WORK INSTRUCTIONS >>
From the line containing "Given: Expand the stock code combo box" through the last line of the entries below, print each line exactly. Pictures stay out.

SUPPLIED RECORDS >>
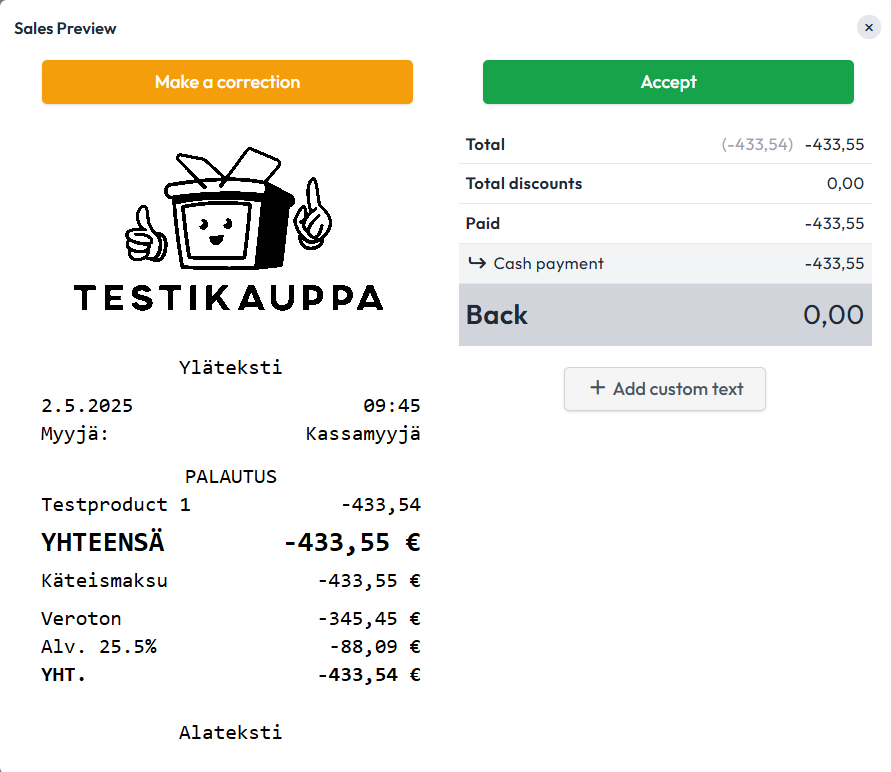The image size is (891, 772).
Task: Click the plus icon beside Add custom text
Action: pos(597,388)
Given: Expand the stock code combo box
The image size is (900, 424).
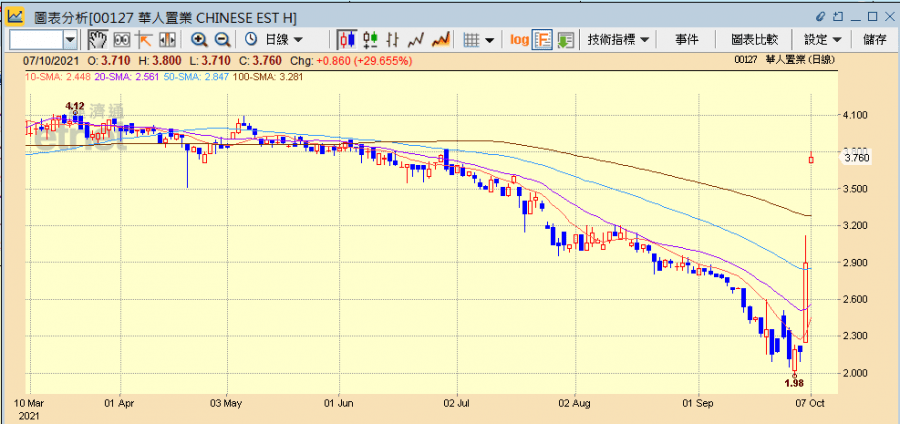Looking at the screenshot, I should 70,39.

OUTPUT OF THE EXERCISE >>
Given: Expand the stock code combo box
The image size is (900, 424).
Looking at the screenshot, I should 70,39.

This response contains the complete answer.